### EXTRACTED MATERIAL ###

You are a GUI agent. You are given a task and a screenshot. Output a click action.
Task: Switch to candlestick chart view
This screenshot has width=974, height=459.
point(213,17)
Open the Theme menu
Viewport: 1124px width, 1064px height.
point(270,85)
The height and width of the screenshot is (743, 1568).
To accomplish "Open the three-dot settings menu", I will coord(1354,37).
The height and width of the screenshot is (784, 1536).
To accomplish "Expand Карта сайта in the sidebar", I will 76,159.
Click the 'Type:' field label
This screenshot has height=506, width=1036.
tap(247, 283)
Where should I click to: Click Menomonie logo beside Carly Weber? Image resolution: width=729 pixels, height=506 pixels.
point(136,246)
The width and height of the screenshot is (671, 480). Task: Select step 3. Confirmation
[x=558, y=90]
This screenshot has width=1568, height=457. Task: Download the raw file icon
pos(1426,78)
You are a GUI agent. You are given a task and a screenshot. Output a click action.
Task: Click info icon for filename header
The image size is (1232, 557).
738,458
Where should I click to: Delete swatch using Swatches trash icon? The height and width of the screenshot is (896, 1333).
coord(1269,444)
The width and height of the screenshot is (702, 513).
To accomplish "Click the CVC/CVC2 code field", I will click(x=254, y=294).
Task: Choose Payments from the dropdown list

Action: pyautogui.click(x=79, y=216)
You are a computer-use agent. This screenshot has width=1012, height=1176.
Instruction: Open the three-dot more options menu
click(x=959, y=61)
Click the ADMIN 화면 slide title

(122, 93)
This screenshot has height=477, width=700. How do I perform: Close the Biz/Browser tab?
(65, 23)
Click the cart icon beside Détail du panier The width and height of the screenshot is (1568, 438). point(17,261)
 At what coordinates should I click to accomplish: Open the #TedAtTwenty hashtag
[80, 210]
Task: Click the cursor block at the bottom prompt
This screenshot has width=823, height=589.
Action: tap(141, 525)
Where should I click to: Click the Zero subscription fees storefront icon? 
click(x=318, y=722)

###

TASK PROMPT:
Please write out exactly the lines from the start of the data through the line that contains "You are a computer-use", both ends included, and nothing else.

RESPONSE TO THIS EXERCISE:
You are a GUI agent. You are given a task and a screenshot. Output a click action.
Task: Switch to candlestick chart view
This screenshot has width=974, height=459.
point(213,17)
Open the Theme menu
Viewport: 1124px width, 1064px height.
point(270,85)
The height and width of the screenshot is (743, 1568).
To accomplish "Open the three-dot settings menu", I will coord(1354,37).
The height and width of the screenshot is (784, 1536).
To accomplish "Expand Карта сайта in the sidebar", I will 76,159.
Click the 'Type:' field label
This screenshot has height=506, width=1036.
tap(247, 283)
Where should I click to: Click Menomonie logo beside Carly Weber? Image resolution: width=729 pixels, height=506 pixels.
point(136,246)
The width and height of the screenshot is (671, 480). Task: Select step 3. Confirmation
[x=558, y=90]
This screenshot has width=1568, height=457. Task: Download the raw file icon
pos(1426,78)
You are a GUI agent. You are given a task and a screenshot. Output a click action.
Task: Click info icon for filename header
The image size is (1232, 557).
738,458
Where should I click to: Delete swatch using Swatches trash icon? The height and width of the screenshot is (896, 1333).
coord(1269,444)
The width and height of the screenshot is (702, 513).
To accomplish "Click the CVC/CVC2 code field", I will click(x=254, y=294).
Task: Choose Payments from the dropdown list

Action: pyautogui.click(x=79, y=216)
You are a computer-use agent. This screenshot has width=1012, height=1176.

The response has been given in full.